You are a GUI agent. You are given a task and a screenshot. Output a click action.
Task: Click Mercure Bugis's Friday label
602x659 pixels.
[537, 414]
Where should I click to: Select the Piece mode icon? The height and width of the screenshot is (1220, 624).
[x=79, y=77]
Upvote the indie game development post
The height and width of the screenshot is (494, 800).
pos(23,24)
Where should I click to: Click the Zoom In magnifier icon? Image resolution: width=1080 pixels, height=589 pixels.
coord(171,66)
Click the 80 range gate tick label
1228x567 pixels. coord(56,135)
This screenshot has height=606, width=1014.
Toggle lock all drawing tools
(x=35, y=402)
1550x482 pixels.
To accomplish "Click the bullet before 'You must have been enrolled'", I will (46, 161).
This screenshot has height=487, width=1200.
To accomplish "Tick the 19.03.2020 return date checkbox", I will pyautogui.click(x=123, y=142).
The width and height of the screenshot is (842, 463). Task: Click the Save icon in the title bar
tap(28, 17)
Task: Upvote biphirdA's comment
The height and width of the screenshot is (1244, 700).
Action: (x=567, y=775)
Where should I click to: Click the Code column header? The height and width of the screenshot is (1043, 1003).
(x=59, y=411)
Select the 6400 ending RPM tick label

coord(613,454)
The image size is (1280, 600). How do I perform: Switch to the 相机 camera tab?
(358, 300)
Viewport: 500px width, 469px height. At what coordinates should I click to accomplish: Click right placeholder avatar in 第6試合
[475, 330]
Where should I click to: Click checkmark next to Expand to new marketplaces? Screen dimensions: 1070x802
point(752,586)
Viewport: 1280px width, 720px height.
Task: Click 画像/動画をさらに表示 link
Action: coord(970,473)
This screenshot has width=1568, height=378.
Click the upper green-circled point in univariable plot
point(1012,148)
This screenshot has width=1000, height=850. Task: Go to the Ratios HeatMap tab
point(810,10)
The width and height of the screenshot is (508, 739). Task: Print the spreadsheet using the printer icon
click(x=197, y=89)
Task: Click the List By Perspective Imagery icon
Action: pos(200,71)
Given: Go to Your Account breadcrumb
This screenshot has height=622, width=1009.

**TASK OBJECTIVE:**
Scan the listing for the word "Upvote". Copy every line in which it appears.

**ANSWER BOX:**
Upvote the indie game development post
Task: Upvote biphirdA's comment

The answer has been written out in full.